While global regulators have ungrounded the 737 MAX since late 2020 and early 2021, China remained an outlier regarding the type’s return to service. Boeing’s latest narrow-body was allowed to enter Chinese airspace only in October 2022, when foreign airlines began flying to the country’s airports with their 737 MAXs. The first airline to do so was MIAT Mongolian Airlines, whose Boeing 737 MAX landed at CAN on October 10, 2022. 

During the same month China Southern Airlines also scheduled commercial flights with the narrow-body jet. However, these flights never materialized. 

In September 2022, China’s aviation regulator Civil Aviation Administration of China (CAAC) met with Boeing to evaluate the 737 MAX’s return to service in the country. The CAAC’s announcement at the time read that “after the problems that were identified in the meeting are resolved” the release of the second revision of the Aircraft Evaluation Report on Boeing 737 MAX aircraft will indicate that “the process for re-introducing 737 MAX planes is nearing conclusion”. 

Prior to the groundings, Chinese operators had 97 aircraft of the type in their fleets. A further 137 examples are awaiting delivery, according to data. When United Airlines and Boeing jointly announced an order for 200 aircraft (100 737 MAX and 100 787s), David Calhoun, the chief executive of the manufacturer, said that “for geopolitical reasons, I am guessing, we have been unable to make the deliveries that we would like to make to our Chinese customers”. 

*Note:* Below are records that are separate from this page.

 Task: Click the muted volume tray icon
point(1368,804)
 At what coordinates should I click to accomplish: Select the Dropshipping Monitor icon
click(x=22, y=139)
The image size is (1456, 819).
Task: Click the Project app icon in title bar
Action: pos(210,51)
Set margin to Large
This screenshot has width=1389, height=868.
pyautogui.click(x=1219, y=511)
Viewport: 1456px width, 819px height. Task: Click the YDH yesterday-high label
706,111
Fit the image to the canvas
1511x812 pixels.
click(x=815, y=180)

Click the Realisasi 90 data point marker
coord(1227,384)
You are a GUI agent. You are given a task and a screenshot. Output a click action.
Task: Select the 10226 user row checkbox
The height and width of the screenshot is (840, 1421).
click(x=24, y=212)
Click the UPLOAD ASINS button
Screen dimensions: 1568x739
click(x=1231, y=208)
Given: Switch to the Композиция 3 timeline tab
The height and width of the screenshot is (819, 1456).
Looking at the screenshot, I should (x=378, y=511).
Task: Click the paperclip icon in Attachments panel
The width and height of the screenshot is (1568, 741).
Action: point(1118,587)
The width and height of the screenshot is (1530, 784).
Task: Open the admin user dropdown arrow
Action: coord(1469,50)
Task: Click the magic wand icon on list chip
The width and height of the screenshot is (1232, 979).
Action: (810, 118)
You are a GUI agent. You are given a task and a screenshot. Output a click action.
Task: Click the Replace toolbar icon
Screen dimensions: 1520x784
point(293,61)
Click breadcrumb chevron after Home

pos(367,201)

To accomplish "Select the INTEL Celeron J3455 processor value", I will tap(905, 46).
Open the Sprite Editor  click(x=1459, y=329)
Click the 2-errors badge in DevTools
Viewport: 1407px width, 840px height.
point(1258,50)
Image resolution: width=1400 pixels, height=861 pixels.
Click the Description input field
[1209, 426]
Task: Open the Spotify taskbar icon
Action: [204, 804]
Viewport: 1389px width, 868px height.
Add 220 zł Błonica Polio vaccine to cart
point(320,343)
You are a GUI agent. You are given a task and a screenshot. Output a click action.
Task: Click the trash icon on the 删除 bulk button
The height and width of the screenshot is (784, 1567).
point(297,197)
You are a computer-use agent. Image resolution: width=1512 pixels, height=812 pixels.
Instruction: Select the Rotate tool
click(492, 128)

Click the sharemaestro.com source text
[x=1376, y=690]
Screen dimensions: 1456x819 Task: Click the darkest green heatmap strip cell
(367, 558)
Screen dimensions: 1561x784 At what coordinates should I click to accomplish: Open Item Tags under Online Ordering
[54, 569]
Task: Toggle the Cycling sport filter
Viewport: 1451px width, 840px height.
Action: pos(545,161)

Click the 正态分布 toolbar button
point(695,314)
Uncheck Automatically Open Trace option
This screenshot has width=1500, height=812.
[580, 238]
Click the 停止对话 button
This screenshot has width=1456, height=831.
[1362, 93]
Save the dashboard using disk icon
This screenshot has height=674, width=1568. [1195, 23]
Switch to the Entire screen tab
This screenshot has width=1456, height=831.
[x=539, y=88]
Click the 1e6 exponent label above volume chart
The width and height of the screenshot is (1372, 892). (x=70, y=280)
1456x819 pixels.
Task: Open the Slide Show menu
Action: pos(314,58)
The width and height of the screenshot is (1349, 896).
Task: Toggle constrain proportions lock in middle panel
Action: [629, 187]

“We still have airplanes on the tarmac that they [Chinese airlines – ed. note] can take,” Calhoun added. Air India was reported to be eyeing the white tail aircraft to expand and renew its fleet. The Indian carrier was looking to order up to 190 Boeing 737 MAX aircraft, with some of those jets, previously scheduled for delivery to China-based airlines, to be delivered immediately.